In practice, this did not mean searching for young folks with a Zenlike acceptance of life’s fate, or a profound sense of universal human equality, or enough mathematical wit to appreciate the joke that even at Harvard—unlike Lake Wobegon—everyone cannot be above average. No, “the happy bottom quarter” was a fancy way to make room for alumni sons and athletes and rich kids whose families might give money. These were people who didn’t need top grades in order to feel above average. They would be happy with a “Gentleman’s C”—meaning both that gentlemen were entitled to no less and that gentlemen strove for no more.

Nicholas Lemann’s book The Big Test describes how the cozy elite of the Gentleman’s C was replaced, in universities and society, by a more rigorous meritocracy of grades and test scores. By the time George W. was in college, that transformation was almost over. “The happy bottom quarter” was just a way to preserve some room for the old America in the new one. Today we like to think we live in an even newer America, where entrepreneurial hustle has replaced test scores and Ivy League degrees as the path to success (and the country’s richest person is a Harvard dropout). But George W. Bush’s life story of how a C student at Yale became president of the United States illustrates that even the America-before-last hasn’t completely lost its grip.

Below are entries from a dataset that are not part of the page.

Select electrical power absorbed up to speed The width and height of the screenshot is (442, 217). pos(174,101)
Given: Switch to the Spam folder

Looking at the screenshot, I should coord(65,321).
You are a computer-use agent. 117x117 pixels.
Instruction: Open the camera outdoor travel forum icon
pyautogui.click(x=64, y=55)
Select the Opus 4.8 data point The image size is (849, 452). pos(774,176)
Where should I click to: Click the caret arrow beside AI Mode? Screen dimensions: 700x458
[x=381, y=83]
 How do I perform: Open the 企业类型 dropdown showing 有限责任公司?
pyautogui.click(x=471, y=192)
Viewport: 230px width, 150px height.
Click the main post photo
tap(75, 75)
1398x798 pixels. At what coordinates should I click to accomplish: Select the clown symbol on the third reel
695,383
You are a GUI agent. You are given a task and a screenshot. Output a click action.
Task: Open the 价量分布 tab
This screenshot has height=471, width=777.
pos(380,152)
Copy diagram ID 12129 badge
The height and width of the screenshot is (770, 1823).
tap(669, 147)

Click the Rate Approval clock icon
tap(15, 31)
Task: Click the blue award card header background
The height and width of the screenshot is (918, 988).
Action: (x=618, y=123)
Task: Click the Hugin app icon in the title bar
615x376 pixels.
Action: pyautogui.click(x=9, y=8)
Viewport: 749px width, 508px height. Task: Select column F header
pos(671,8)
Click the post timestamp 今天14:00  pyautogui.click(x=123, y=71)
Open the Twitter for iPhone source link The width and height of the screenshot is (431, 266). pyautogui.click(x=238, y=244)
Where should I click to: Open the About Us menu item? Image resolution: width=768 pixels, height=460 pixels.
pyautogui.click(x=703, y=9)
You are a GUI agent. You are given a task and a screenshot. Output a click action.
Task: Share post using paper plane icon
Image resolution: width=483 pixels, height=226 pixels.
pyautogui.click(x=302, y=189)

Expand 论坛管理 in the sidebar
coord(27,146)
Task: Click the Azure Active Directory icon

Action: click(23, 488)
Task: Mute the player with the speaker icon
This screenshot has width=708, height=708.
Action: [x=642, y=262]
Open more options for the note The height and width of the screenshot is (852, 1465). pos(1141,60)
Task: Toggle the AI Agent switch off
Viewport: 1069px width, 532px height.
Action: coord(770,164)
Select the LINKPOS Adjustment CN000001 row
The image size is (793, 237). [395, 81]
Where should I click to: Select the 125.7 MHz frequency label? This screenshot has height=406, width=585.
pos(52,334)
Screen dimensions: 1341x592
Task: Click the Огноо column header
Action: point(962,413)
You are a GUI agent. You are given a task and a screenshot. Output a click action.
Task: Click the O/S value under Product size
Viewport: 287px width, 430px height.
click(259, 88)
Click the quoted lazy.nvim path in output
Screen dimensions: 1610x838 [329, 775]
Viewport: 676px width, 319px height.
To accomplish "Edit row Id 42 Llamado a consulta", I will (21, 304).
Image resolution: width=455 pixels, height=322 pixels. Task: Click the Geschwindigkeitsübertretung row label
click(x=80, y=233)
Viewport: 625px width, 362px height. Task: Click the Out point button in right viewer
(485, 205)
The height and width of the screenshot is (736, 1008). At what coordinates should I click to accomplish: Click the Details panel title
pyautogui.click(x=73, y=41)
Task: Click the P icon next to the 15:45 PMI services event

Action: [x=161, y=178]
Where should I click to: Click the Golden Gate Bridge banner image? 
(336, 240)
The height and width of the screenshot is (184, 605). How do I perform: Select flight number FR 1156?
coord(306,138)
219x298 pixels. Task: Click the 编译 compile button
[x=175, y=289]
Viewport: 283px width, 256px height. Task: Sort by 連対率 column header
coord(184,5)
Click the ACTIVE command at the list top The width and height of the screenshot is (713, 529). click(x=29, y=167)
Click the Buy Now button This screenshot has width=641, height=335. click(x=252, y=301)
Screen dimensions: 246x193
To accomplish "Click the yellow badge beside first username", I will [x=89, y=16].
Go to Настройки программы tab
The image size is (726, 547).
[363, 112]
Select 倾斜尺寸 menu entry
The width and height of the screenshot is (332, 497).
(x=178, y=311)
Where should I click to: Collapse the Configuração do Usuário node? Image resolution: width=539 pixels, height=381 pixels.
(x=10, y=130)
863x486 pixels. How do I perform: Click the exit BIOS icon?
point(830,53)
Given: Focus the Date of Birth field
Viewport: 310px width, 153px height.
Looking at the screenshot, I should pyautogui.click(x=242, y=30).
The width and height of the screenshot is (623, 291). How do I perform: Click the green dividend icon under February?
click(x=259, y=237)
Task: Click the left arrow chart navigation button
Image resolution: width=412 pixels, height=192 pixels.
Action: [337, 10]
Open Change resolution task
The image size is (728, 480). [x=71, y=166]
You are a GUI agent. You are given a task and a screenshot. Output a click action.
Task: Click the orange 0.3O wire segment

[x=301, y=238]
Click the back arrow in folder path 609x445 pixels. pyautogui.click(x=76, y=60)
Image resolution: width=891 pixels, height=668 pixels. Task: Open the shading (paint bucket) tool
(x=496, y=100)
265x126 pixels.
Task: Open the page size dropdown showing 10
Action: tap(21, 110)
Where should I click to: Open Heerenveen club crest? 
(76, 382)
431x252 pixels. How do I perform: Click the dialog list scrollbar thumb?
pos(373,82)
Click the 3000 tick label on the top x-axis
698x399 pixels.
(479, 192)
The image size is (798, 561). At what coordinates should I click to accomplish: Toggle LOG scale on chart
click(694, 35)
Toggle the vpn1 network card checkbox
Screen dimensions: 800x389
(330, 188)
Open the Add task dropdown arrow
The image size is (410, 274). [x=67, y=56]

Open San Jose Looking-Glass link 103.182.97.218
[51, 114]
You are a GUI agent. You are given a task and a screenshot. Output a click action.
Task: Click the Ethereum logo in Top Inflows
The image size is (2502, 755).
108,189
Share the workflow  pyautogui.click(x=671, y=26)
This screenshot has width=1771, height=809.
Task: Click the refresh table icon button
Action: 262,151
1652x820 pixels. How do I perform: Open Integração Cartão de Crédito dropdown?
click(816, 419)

The other day I got a brochure from Harvard, apparently sent to every graduate, inviting me to pay $25 to join a computerized mentoring network of Harvard people helping one another to make connections and find jobs. This struck me as a fairly shocking reification of the notion of Harvard as cog in the machinery of a self-perpetuating elite. I’m not sure whether the brazen crudeness indicates self-confidence or a desperate conspiracy of the two older elites against the new one.

President Bush, though, seems to have found a wilier way to protect the older elites from challenge. Let’s hope the president’s words and example inspire more young Americans to buckle down, get mediocre grades, and party until they’re middle-aged.